My friend – Fitzcarraldo of the Osa – has two beautiful, spirited teenage girls at school in the capital and these days divides his time between taxi and chaperone duties there, and doing things with batteries, tractor parts, valves and orders here. His son, (henceforth StevenSon), grew up, for various usual and complicated reasons, away from the Osa but is now making up for it, undergoing full jungle immersion while working as an over-educated campesino and doing things with sticks and machetes on a potentially exciting new ecotourism project at the back of the property. Both arrived on the boat today. My friend will be staying for only a few days, but Stevenson, who’s been up in the city for a break, is back for an extended stay.
They have brought in with them boxes full of the kind of supplies that make jungle living just that little bit easier: not only mosquito repellent with high DEET content, but charcuterie, fine cheeses, artisan breads, filet mignon and chocolate, and we light the candles, find wine glasses and settle down for a right feast. It is almost civilised.
Now, there has been a mouse in this house from the day I arrived. As lovers of 19th century literature will know, rodents are often regarded as friends by orphans, prisoners and the solitary – and Thoreau (in the latter camp) was no exception. I said I wouldn’t quote from Walden for a while, but I lied. Here Thoreau, ensconced in his little house in the woods, describes those lovely visits from his mouse friend:
[It] “would come out regularly at lunch time and pick up the crumbs at my feet. It had probably never seen a man before; and it soon became quite familiar, and would run over my shoes and up my clothes. . . At length, as I leaned with my elbow on the bench one day, it ran up my clothes, and along my sleeve, and round and round the paper which held my dinner, while I kept the latter close, and dodged and played bo-peep with it; and when at last I held still a piece of cheese between my thumb and finger, it came and nibbled it, sitting in my hand, and afterward cleaned its face and paws, like a fly, and walked away.”
To me, this is all horrid. Had the resident mouse run up my sleeve for a game of ‘bo-peep’, I’d have leapt over the table and fled screaming into the night. I considered going to war, and read the labels on some traps I found out back, and examined the mechanism, but was unable to set them – not so much for the thought of little mice waiting in the forest for their brave mother to return with a peanut for all to share, but the thought of clearing up. (George once told his English school friends, ‘My Mum would rather deal with a live crocodile than a dead mouse’, which, as it happens is true).
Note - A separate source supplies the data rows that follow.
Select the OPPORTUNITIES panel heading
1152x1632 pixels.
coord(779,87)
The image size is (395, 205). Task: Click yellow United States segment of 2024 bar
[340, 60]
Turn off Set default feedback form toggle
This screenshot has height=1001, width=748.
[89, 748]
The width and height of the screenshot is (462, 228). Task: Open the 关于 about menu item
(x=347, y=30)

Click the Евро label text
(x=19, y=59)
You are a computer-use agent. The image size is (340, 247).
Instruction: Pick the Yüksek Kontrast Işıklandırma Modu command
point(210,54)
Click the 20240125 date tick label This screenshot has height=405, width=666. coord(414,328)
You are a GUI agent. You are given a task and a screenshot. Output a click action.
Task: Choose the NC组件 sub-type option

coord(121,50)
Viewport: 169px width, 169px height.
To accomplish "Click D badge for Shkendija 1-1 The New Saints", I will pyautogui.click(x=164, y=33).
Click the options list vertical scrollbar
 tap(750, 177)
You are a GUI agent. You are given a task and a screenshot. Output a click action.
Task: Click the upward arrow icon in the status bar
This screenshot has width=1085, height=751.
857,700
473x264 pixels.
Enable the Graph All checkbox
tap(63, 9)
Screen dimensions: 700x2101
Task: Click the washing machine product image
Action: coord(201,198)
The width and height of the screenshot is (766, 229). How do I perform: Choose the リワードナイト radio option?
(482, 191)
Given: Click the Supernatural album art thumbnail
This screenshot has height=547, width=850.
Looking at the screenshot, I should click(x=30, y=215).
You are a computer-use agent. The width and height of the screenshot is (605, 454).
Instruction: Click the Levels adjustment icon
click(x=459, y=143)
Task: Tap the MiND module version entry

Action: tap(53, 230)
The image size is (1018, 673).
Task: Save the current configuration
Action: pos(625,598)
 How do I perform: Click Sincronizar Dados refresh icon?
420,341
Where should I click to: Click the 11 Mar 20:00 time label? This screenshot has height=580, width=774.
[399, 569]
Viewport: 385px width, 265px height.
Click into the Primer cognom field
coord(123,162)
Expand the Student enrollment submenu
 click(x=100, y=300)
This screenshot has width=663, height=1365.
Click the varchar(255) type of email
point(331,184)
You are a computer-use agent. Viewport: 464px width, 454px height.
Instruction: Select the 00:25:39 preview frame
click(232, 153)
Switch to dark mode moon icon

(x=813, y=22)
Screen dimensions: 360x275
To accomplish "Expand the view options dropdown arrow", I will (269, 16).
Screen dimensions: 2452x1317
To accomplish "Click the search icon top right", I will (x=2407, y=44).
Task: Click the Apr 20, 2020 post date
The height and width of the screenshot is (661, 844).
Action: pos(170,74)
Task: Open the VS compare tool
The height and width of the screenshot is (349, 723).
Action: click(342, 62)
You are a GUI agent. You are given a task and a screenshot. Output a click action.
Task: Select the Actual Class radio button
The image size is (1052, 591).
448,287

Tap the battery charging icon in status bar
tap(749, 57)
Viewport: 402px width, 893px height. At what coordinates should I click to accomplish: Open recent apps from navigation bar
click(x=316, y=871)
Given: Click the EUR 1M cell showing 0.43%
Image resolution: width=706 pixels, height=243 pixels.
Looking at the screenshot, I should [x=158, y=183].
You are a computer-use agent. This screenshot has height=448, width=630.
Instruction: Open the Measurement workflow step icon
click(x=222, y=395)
Anyway, my approach to sharing a solitary life with a rodent was to abandon all claim on fruit and food not secured in plastic tubs, and to give it the run of the house from 9pm-6am. In this way we have been rubbing along.
Halfway through a little prosciutto and a nice red wine (organic, actually) there’s a distant, gentle scratching, and it becomes immediately apparent that my friend and Stevenson have a different approach to rodent control. A manly jungle approach.
“It’s a mouse, a mouse, a fricking mouse! Where’s my machete?” There’s some vaulting over furniture, heaving and straining, and a massive sofa is rolled over with a thunderous boof.
“The machete! Get the machete! Shine the light! Shine the light! The fricking mouse. I can see it’s fricking tail.” A few minutes of shouts and muffled expletives suggesting general frustration follow. Then a triumphant yelp. “Oh man, you’re going NOWHERE”.
Oh, but it is, and fast. More vaulting and scrambling and the glint of metal as the chase moves through the kitchen and to the non-functional fridge which is wobble-marched away from the wall. It seems the mouse is sort of in it’s workings.
“You bastard” (I think this is to the mouse). I’ve got it! I’ve got it! Say GOODBYE! This is it, you fricking RAT! . . . ” The mouse evades its foe once more. Five minutes while we all wait tensely. “OH YEAH! OH YEAH! . . . it’s coming to you, Dad. Get ready, get READY, it’s coming to you . . .”
“Oh no, don’t . . .” (that’s me, from the table, where I’m trying to finish my dinner). “Not while we’re eat . . .”
THUD.
“Did you get it?”
“Um . . .” (THUD, THUD . . . thud) “. . .Yep”.
I do worry sometimes that I might be – I don’t know – too English for this jungle life.